ABD ve Avrupa Birliği yönetimi, Çin'i para birimi değerini düşük tutarak ticarette kendisine avantaj yarattığını öne sürerken; ülkede kontrollü bir döviz kuru rejimi uygulanıyor. Kısmi dalgalanmaya bırakılan para birimi yuan kriz öncesinde dolara karşı yüzde 20 değer kazanırken, o tarihten bu yana yuanın değeri düşük seyrediyor.

1 Temmuz 2009 Çarşamba

IMF kaynak arayışında tahvil satacak

Kriz nedeniyle gelişmekte ülkelerin kredi talepleriyle kapısını aşındırdığı Uluslararası Para Fonu, kendi kaynaklarını güçlendirmenin yollarını arıyor. G20 ülkelerinin 500 milyar dolar desteğiyle fonlarını 750 milyar dolara çıkarmayı kararlaştıran IMF, şimdi de tahvil ihracına hazırlanıyor.

IMF İcra Kurulu'nun onayını bekleyen tahvil ihracı kararı çerçevesinde 150 milyar dolarlık tahvil satılması bekleniyor. Tahvillerden elde edilecek kaynağın, IMF'nin İzlanda, Pakistan gibi ülkelere sağladığı yardımlara fon oluşturması öngörülüyor.
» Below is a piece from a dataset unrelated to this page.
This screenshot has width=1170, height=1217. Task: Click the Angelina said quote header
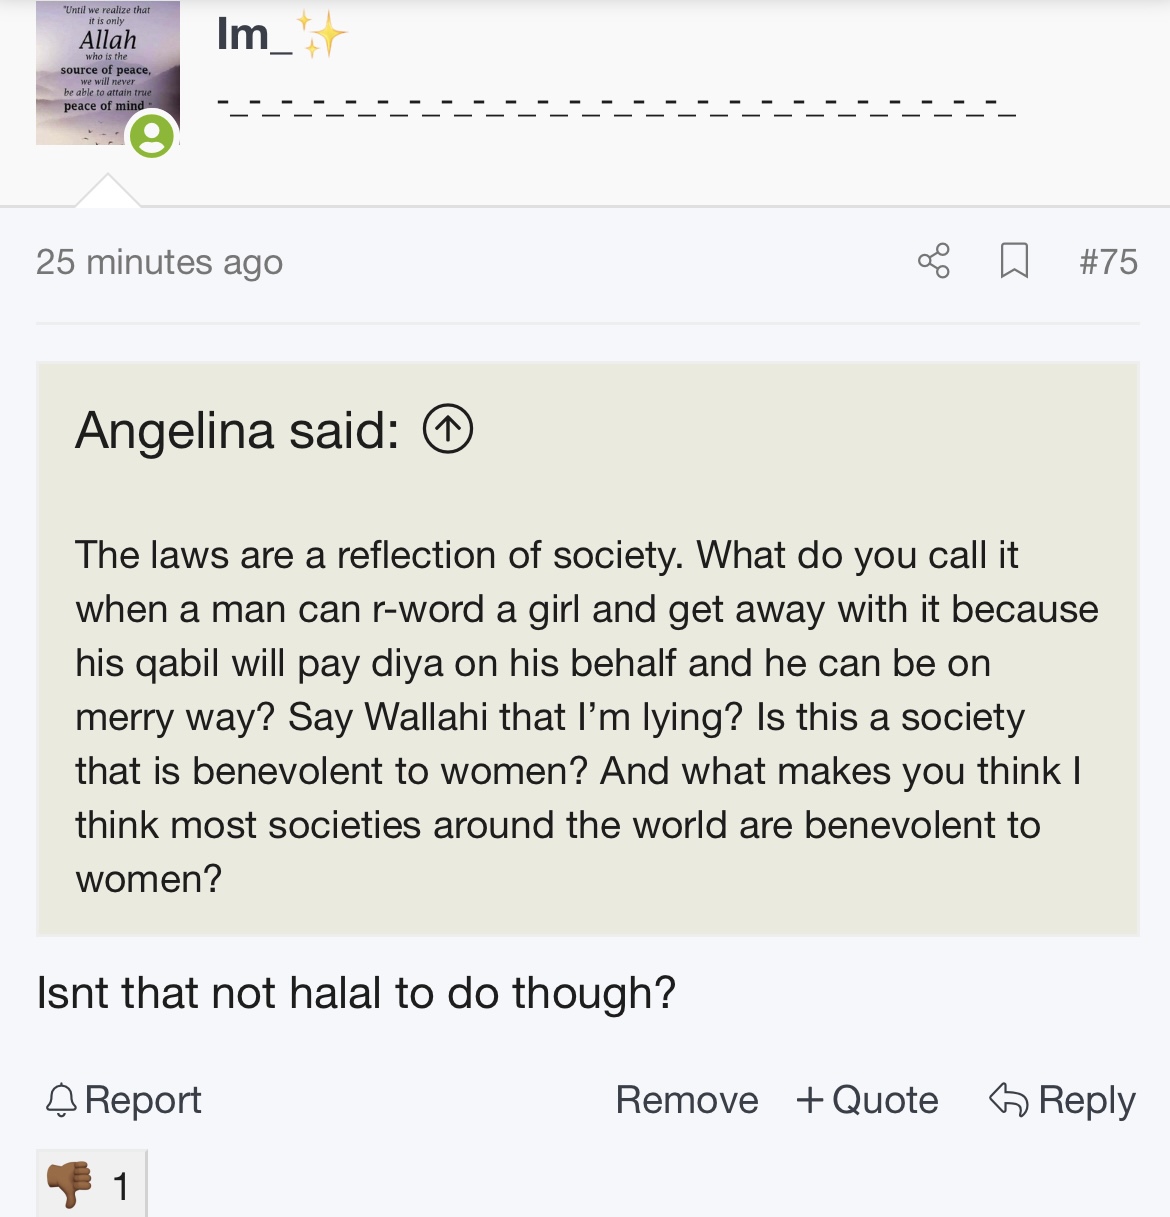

Daha önce Çin, Brezilya ve Rusya IMF'nin ihraç edeceği tahvillerden alım yapacaklarını açıklamışlardı.

Kaynak yaratma çabaları çerçevesinde IMF'nin sahip olduğu 403 tonluk altın rezervinin bir bölümünün de satışı söz konusu olacak. Satışla piyasalardaki dengeleri bozmamayı hedefleyen IMF, ne kadar altının satılacağını Eylül ayına kadar netleştirmesi bekleniyor.

IMF İcra Kurulu, Nisan 2008'de altın rezervlerinin azaltılması konusunda prensip kararı almıştı.

IMF'nin bu satışı doğrudan merkez bankalarına yapma imkanı bulunuyor. Eylül ayında süresi dolacak anlaşmalar çerçevesinde Avrupa merkez bankalarının yıllık altın alım limiti 500 ton düzeyinde bulunuyor.  Bu tarih sonrasında belirlenecek daha yüksek bir miktar, IMF'nin satışlarına hız verebilecek.